Dans le tennis, il y a des cycles. On a eu une grande période suédoise avec les Sundström, Nyström et compa­gnie, les années 2000 sont celles de l’Espagne avec des numéro un mondiaux Moya, Ferrero, des titres en pagaille, et un cham­pion hors normes Rafael Nadal. Cette victoire en Argentine est donc plus que symbo­lique. C’est en effet la 3ème en 8 ans pour l’Espagne. Ce qu’il y a ausssi d’ori­ginal dans ce succès, c’est que cette victoire a été acquise sans Nadal et donc en s’ap­puyant sur ce que l’on peut appeller le « réser­voir » de la sélec­tion puisque Ferrer n’était pas au niveau, Robredo pas apte au combat. Des « seconds couteaux » se sont donc trans­formés en « killer » en « matcheur ».
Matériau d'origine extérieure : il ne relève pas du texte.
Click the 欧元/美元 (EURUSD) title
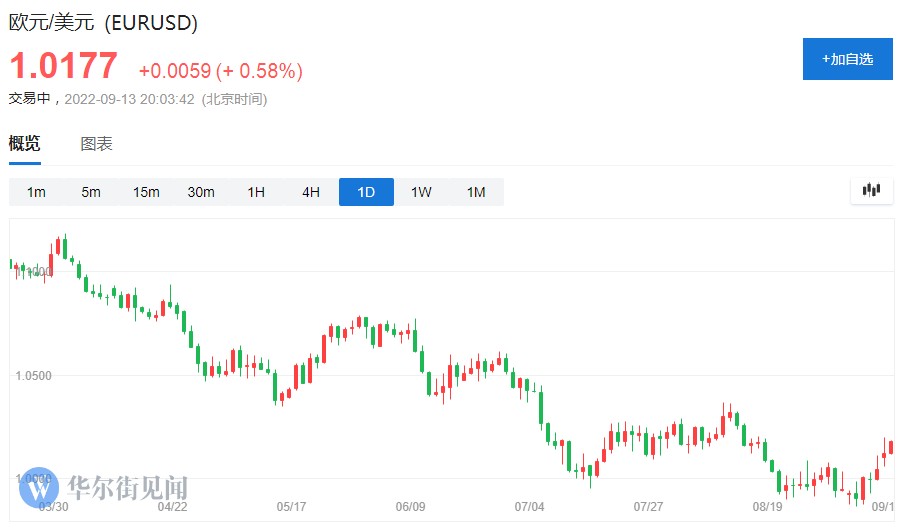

« Quand les Espagnols sont venus chez nous s’en­trainer, j’ai été supris par leur envie et leur capa­cité à donner le meilleur d’eux même. Quand on a commencé à compter les points, leur atti­tude a été complè­te­ment diffé­rente que lorsque l’on faisait des exer­cices. A chaque point, on avait l’im­pres­sion qu’ils jouaient leur vie  » nous avait confié Patrick Labazuy, respon­sable du pôle espoirs de Poitiers. Cette capa­cité à produire des cham­pions est donc devenu presque un label puisque beau­coup de joueurs de haut niveau non espa­gnols s’en­trainent régu­liè­re­ment sur la péninsule. 
Economiquement cela suit aussi comme l’a prouvé Ion Tiriac qui ne manque ni d’ap­puis, ni de spon­sors, ni de public : « Je suis bluffé par l’Espagne, quel dyna­misme ! Quand je vois comment Valence a monté un dossier pour devenir un tournoi impor­tant du calen­drier, je me dis que le tennis prend une réelle dimen­sion là‐bas » nous a expliqué Gilles Moretton qui sait de quoi il parle. Bref, une victoire de Coupe Davis est rare­ment le fruit du hasard, souvent celui d’un travail de terrain, symbo­li­sant le dyna­misme d’un pays. C’est pour cela que l’on croit ferme­ment que la France doit rapi­de­ment soulever à nouveau le sala­dier d’argent.